John, if I am reading your post correctly, please do NOT take your life. I cannot know what you've gone through, but that burden would be even harder for your family to bear.


----------



## Monty (Mar 16, 2016)

Please talk to someone before doing something drastic. Talk with your clergy (if you have one) or a licensed counselor.


----------



## MesquiteMan (Mar 16, 2016)

Folks, just thought I would mention that we are aware of this thread and have done everything in our power to locate where this member lives.  The IP address used does not provide any personally identifying information so that is a dead end.  I have looked in his user profile and there is no information of any use there. I looked at the master list of folks who entered any of the contests in this year's bash through the forms and hit a dead end there.   I have searched my company customer database to see if there is any chance this member has purchased from me with no luck.  I also searched another pen supply site who's website I built and have access to and no luck there either.  I can not think of any other resource to check with.  We do not know the city this person is from, only that they say they are in Indiana.


----------



## Jgrden (Mar 16, 2016)

Perfect !!


----------



## MesquiteMan (Mar 16, 2016)

There are 4 or 5 folks in Indiana with the same first and last name listed in online phone listings.  The only other option I can think of would be for someone to call all of them to see if any of them are pen makers.  Unfortunately, I can't do it.


----------



## Monty (Mar 16, 2016)

Terredax said:


> I will get the 9mm.
> The bullets are cheap and much cheaper than doctors.
> I found a used one at a local store and the guy said I can have it for $199 + $19.99 for a box of hollow point bullets.
> I can't continue to be a burden to my family, it's not fair to them.



John,
If you are seriously contemplating this *PLEASE CALL 211. *You can talk to them anonymously if you want.


----------



## Dalecamino (Mar 16, 2016)

I have a lead that might help. But, he's on the other side of the planet. I'll keep trying.


----------



## jsolie (Mar 16, 2016)

If he's participated in a PITH or a group buy, someone might have an address in a PM.


----------



## JimB (Mar 16, 2016)

He posted a pic of an Atrax pen. I'm not familiar with that one but if there are only a couple suppliers of it they may be able to help.


----------



## Dalecamino (Mar 16, 2016)

JimB said:


> He posted a pic of an Atrax pen.

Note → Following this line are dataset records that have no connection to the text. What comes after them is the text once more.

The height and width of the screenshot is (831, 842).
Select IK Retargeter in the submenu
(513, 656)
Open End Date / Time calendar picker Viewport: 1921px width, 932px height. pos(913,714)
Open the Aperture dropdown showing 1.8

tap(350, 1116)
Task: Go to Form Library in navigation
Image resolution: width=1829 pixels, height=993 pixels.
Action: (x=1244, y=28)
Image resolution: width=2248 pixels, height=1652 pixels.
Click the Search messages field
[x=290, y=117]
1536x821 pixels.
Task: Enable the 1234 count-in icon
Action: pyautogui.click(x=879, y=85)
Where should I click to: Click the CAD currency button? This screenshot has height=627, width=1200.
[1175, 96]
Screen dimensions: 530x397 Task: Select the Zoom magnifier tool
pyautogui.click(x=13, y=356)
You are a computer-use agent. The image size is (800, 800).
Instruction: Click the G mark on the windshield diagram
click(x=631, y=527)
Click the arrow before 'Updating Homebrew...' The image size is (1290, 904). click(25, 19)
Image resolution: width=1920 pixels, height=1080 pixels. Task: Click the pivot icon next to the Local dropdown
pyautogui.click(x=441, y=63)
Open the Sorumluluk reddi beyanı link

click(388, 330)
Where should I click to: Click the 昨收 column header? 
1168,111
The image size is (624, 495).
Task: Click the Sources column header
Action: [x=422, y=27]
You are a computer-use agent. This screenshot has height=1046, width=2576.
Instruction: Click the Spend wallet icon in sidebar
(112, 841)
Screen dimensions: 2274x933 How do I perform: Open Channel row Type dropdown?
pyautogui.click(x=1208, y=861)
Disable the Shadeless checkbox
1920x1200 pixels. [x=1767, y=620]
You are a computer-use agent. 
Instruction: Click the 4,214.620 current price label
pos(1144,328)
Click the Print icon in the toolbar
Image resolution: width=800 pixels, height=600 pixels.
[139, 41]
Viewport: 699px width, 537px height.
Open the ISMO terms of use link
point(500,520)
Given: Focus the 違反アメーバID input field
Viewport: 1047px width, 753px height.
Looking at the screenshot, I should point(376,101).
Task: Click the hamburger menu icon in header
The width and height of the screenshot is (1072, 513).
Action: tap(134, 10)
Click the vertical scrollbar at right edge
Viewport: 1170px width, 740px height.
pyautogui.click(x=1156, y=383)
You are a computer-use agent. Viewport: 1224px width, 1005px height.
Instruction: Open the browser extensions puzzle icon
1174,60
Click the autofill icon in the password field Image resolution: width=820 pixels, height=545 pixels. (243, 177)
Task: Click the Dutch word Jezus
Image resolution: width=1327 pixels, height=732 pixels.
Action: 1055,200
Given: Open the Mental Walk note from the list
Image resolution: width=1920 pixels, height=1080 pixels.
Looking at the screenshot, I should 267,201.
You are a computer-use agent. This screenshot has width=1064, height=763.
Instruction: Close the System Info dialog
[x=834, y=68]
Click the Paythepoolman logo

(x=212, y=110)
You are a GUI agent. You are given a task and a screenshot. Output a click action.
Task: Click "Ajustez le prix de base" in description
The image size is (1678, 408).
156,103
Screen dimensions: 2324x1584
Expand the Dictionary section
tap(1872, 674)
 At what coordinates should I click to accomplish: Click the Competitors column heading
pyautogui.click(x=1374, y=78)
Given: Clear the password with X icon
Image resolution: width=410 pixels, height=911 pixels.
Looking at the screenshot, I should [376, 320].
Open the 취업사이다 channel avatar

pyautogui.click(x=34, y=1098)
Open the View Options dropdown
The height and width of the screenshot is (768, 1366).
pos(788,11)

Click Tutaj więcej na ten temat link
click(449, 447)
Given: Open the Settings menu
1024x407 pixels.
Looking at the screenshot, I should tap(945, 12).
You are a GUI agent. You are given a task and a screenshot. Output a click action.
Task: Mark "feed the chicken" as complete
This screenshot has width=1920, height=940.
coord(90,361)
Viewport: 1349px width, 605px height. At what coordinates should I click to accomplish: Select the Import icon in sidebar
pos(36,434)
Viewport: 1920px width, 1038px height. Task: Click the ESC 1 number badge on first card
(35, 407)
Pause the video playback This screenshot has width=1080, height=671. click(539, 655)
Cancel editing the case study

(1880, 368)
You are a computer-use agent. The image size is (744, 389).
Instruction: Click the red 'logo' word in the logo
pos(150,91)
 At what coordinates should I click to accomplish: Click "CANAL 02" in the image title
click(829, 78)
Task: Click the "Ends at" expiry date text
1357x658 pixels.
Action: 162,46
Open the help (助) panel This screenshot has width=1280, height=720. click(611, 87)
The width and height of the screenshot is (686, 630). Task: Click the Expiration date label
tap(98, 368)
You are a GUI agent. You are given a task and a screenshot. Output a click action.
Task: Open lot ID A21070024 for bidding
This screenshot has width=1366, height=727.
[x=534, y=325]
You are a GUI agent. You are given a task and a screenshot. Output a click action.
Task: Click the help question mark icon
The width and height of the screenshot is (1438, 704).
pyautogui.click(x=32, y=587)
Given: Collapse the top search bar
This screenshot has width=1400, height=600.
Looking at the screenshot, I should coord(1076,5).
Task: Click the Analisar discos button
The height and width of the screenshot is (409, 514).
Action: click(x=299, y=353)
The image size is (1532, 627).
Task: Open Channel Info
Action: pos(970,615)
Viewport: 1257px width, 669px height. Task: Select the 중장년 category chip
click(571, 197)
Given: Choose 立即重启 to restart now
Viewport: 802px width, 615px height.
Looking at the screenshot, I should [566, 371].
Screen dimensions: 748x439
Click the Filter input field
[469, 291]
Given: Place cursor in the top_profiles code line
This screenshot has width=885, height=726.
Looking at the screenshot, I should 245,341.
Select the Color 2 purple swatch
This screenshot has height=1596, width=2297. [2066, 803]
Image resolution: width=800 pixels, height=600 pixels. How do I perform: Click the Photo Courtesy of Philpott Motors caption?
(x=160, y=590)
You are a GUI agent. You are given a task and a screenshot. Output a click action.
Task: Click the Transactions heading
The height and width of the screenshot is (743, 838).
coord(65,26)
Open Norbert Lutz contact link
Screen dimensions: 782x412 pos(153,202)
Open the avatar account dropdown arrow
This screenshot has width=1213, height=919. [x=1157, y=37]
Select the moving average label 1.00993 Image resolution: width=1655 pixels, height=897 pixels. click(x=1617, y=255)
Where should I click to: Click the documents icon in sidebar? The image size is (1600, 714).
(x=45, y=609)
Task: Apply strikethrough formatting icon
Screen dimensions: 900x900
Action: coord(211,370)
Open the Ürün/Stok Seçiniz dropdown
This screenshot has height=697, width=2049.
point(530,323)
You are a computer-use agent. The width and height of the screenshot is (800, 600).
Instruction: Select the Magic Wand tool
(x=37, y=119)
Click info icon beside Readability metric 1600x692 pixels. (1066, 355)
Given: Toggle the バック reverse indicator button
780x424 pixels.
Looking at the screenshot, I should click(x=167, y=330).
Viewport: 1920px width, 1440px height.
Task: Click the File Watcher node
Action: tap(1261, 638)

I'm not familiar with that one but if there are only a couple suppliers of it they may be able to help.


 Probably ordered from PSI or, Woodturningz. We won't get any info from them tonight. We've checked with Beartoothwoods, Classic Nib and Exoticblanks. Be assured there are a few of us working to help John and, will continue to do so.


----------



## Warren White (Mar 16, 2016)

*My heart is broken at reading your post....*

.... please, please don't do this.  I have encountered two people who took this way; one was when I was a Reserve Police Officer, and was advised by my superior Officer not to get involved in her failed attempt.  I didn't and she took her life the following week.  I am still haunted by that.

The second was a close friend who was very ill.  His loved ones still suffer because of what he did.  He was no longer hurting, but his family will always feel it.

Please, please don't.  Life is too precious even when it is really, really hard.

God bless you to find strength and help, my friend.


----------



## mbroberg (Mar 16, 2016)

MesquiteMan said:


> There are 4 or 5 folks in Indiana with the same first and last name listed in online phone listings.  The only other option I can think of would be for someone to call all of them to see if any of them are pen makers.  Unfortunately, I can't do it.



This is a long shot, but based on his user name he may be from Terre Haute, IN


----------



## campzeke (Mar 16, 2016)

Thank you to everyone in the community trying to reach our to John and help. I am sure there a number of us here that believe in the power of prayer and ask you all to lift John and his family up in prayer.


----------



## mbroberg (Mar 16, 2016)

FWIW, Suicide Prevention Authorities in IN have been notified.


----------



## Nikitas (Mar 16, 2016)

I really hope we can locate him...


----------



## LouCee (Mar 16, 2016)

Dalecamino said:


> JimB said:
> 
> 
> > He posted a pic of an Atrax pen. I'm not familiar with that one but if there are only a couple suppliers of it they may be able to help.
> ...



He mentioned that he got the Atrax from his daughter so his name may not be associated with the purchase.


----------



## Marnat3 (Mar 19, 2016)

Any Updates???


----------



## Dalecamino (Mar 20, 2016)

Marnat3 said:


> Any Updates???


 
Read post #6 in this thread and, draw your own conclusions.

http://www.penturners.org/forum/f78/anyone-know-terradax-139513/


----------



## jttheclockman (Mar 21, 2016)

Has there been any contact with this person??? Anyone have any more info???


----------



## Dalecamino (Mar 21, 2016)

jttheclockman said:


> Has there been any contact with this person??? Anyone have any more info???



John, did you read the post above this one? It's all I have.


----------



## jttheclockman (Mar 21, 2016)

Dalecamino said:


> jttheclockman said:
> 
> 
> > Has there been any contact with this person??? Anyone have any more info???
> ...



I did Chuck. I was thinking maybe someone else has tried reaching out in a different avenue and had some contact. But evidently this will go down as a mystery.


----------



## Dalecamino (Mar 21, 2016)

Yeah, that's what I'm thinking!


----------